Estes abundarão como moscas na decadência do
ano e tornarão os tempos excessivamente perigosos. Estamos nos aproximando
desse período, neste exato momento. Que essas pessoas, algumas delas, estão
dentro da Igreja é a parte mais dolorosa disso. Mas eles estarão assim, porque
eles são compreendidos nesta última cláusula do catálogo sombrio, o qual temos
considerado como o nosso texto: “Tendo aparência de piedade, mas negando a
eficácia dela”. Paulo não pinta o futuro com óculos cor de rosa; ele não é um
profeta de língua suave de uma idade de ouro na qual esta terra maçante seja
imaginada como sendo brilhante. Há irmãos e irmãs sanguíneos que estão ansiosos
para que tudo progrida cada vez melhor e melhor, até que, finalmente, esta
presente era amadureça em um milênio.
Eles não serão capazes de sustentar as suas
esperanças, pois a Escritura não lhes dá nenhuma base sólida de apoio. Nós, que
acreditamos que não haverá reino milenar sem o Rei e que não esperamos nenhuma
regra de justiça, exceto a partir do advento do Senhor justo, estamos mais
perto do alvo. À parte do segundo advento de nosso Senhor, o mundo é mais
propenso a afundar em um pandemônio a elevar-se em um milênio. A interposição
Divina parece-me a esperança estabelecida diante de nós na Escritura e, de
fato, é a única esperança adequada para a ocasião. Nós observamos o
escurecimento decadente das coisas. O estado da humanidade,embora melhore
politicamente, ainda assim torna-se cada vez pior espiritualmente. Certamente,
somos assegurados no versículo 13 que “os homens maus e enganadores irão de mal
para pior, enganando e sendo enganados”. Isso brotará na Igreja Cristã e ao
redor dela, um grupo de homens sem fé que professam ter fé, homens ímpios, que
se unirão com os santos, homens que têm a aparência de piedade, mas negam a
eficácia dela. Podemos chamar estes tempos de trabalhosos, se quisermos, mas
nós malmente chegamos ao limiar daqueles verdadeiros tempos difíceis que serão
trabalhosos para a Igreja, no qual ela precisará, ainda mais do que atualmente,
clamar fortemente para que o Senhor a mantenha viva. Com esta nuvem sobre o
nosso espírito, nós chegamos ao texto em si.
Vamos considerá-lo cuidadosamente e
que o Espírito Santo nos ajude! A verdadeira Religião é uma coisa espiritual,
mas necessariamente incorpora-se em uma forma. O homem é uma criatura
espiritual, mas o espírito humano precisa de um corpo para consagrar-se. E
assim, por essa necessidade, nós nos tornamos unidos ao materialismo. E se não
“metade pó, metade divindade”, como alguém disse, somos certamente tanto
matéria e alma. Em cada um de nós existe a forma ou corpo e a alma ou poder. É
assim com a Religião: é essencialmente uma coisa espiritual, mas requer uma
forma na qual incorpora e manifesta-se. O povo Cristão pende a um determinado
método exterior de procedimento, um modo exterior peculiar de profissão de sua
fé, que se torna para a verdadeira piedade o que o corpo é para a alma. A forma
é útil, a forma é necessária, a aparência deve ser vitalizada; assim como o
corpo é útil, é necessário e é vitalizado pela alma. Se vocês obtiverem tanto a
forma, como modelada na Palavra de Deus e o poder, como concedido pelo Espírito
de Deus, vocês fazem bem e são Cristãos vivificados. Se vocês obtêm o poder
somente, sem a forma ordenada, vocês mutilam um pouco a si mesmos.

(Entradas de dados armazenadas)
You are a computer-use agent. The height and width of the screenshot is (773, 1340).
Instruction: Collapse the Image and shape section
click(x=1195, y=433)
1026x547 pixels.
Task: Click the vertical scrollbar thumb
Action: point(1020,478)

> O QUE FAZER: Reproduza palavra por palavra a parte do trecho sobre a aparência de piedade que se inicia pelas palavras que contêm "Estes abundarão como" e se encerra com "amadureça em um milênio.". Os dados não têm relação alguma com o trecho sobre a aparência de piedade.

> RESPOSTA:
Estes abundarão como moscas na decadência do
ano e tornarão os tempos excessivamente perigosos. Estamos nos aproximando
desse período, neste exato momento. Que essas pessoas, algumas delas, estão
dentro da Igreja é a parte mais dolorosa disso. Mas eles estarão assim, porque
eles são compreendidos nesta última cláusula do catálogo sombrio, o qual temos
considerado como o nosso texto: “Tendo aparência de piedade, mas negando a
eficácia dela”. Paulo não pinta o futuro com óculos cor de rosa; ele não é um
profeta de língua suave de uma idade de ouro na qual esta terra maçante seja
imaginada como sendo brilhante. Há irmãos e irmãs sanguíneos que estão ansiosos
para que tudo progrida cada vez melhor e melhor, até que, finalmente, esta
presente era amadureça em um milênio.